= Jack Birns =

American photographer

Jack Birns (1919–2008) was an American photographer. He was an award-winning foreign correspondent for Life magazine, and the President of BIRNS Incorporated.

==Early experiences==
Jack Birns was born to Russian immigrants Morris and Becky Birnbaum, in Cleveland, Ohio March 22, 1919. After graduating from Ohio Northern University in 1941 with a degree in English Literature and Journalism, he entered the newspaper business as a cub reporter working for the Scripps-Howard feature service (NEA), United Press, and the International News Service, all in Cleveland. After a brief departure from journalism to manage newsreel theaters in Cleveland and Buffalo, Birns returned as a photographer-writer for NEA-ACME (Scripps-Howard photo service) and became the bureau chief of the five-state Acme photo bureau headquartered in Cleveland.

==Photojournalism==

In 1946 Birns moved to Los Angeles, California, and free-lanced as a magazine photographer for a year, during which time he set a record for free-lancers working for LIFE: 30 pages and a cover in 6-months’ work. LIFE hired Birns to cover the Civil war in China and during 1947 he set another record for LIFE staff photographers for pictures and pages, as he captured on film a vast country undergoing fundamental changes, and a society characterized by poverty, petty crime, homelessness and military rule. During this time, Birns was paired with journalist Roy Rowan. This energetic war coverage (China, Burma, India, Philippines, and Malaysia) won for Birns a coveted recognition from the Overseas Press Club of America. For the first time in its history the OPC established a special award for photographers to honor Birns's work, and the award was given to Birns by General George C. Marshall, chief of staff during WWII and, later, Secretary of State.

==Business==

After returning to the USA, Birns established the motion picture firm of Birns & Sawyer, along with Clifford Sawyer. In 1954 Birns & Sawyer built the first underwater motion picture camera housings for the US Navy and, in 1961, the Navy’s first underwater lights. Birns supplied the underwater lighting for the US Man-in-the-Sea program, and for Sea Labs I, II, and III. He also established a separate Birns & Sawyer lens grinding facility in Riverside County to make telephoto lenses for the US Air Force and Navy. In 1979 Birns left Birns & Sawyer to start BIRNS, Inc., devoted to all types of energy-related underwater and high-performance lighting. BIRNS's lights are now used by the navies of more than 23 countries, 83% of USA-based commercial nuclear power stations, NASA at KSC, and many others.
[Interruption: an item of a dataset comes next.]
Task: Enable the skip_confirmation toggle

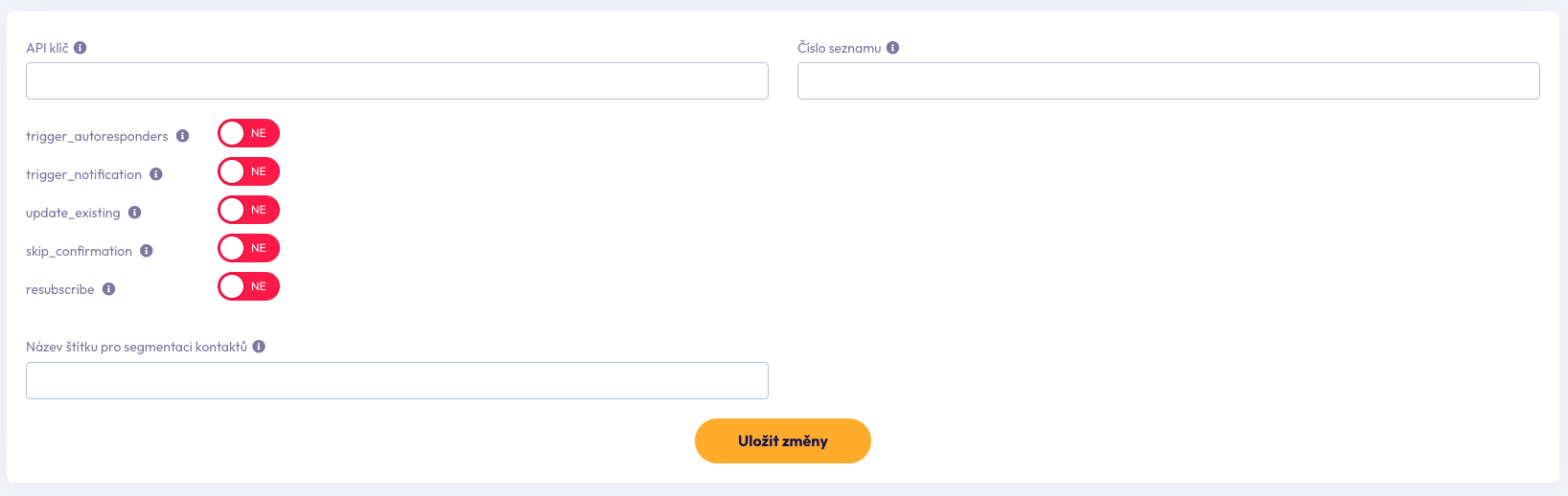Action: point(248,249)
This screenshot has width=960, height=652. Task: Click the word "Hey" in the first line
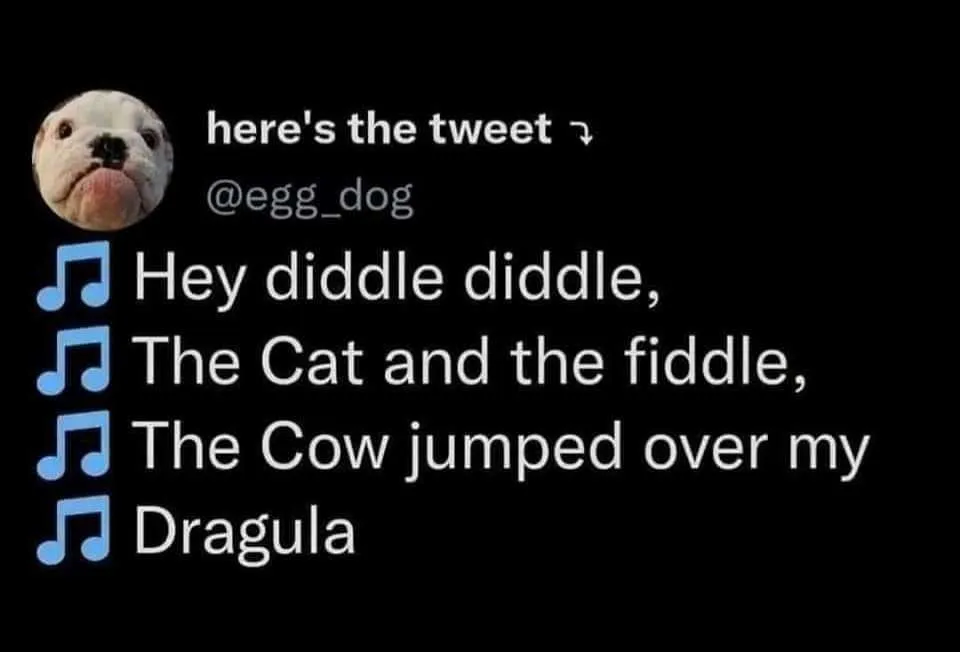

In 1985 the oldest shipwreck ever found (approximately 3,500 years old) was excavated using BIRNS lights; among other underwater archaeological finds he illuminated were the Civil War Ironclad "Monitor", the "Hamilton", the "Scourge", the "Andrea Doria", and the "Titanic". In March 1984 the Los Angeles City Council passed a resolution honoring Birns’s 30 years of work there, and in October 1984 his photos hung in New York and Washington as part of a LIFE magazine exhibit of the best pictures of the 1950–1960 decade.

==Retirement==

Birns retired from active involvement in business in 1987, to spend more time with his family. He continued to be a guest speaker on pre-revolutionary China and artistic photography. He published a book, Assignment: Shanghai; Pictures on the Eve of Revolution, a picture-chronicle of life in Pre-Communist China, and he donated his services to teach adult swimming at the YMCA and, later, to teach photography to the blind and sight-impaired at the Braille Institute (Los Angeles.)

==Death==

Jack Birns died in Los Angeles on February 10, 2008. He was predeceased by his wife and oldest son. He was survived by six children.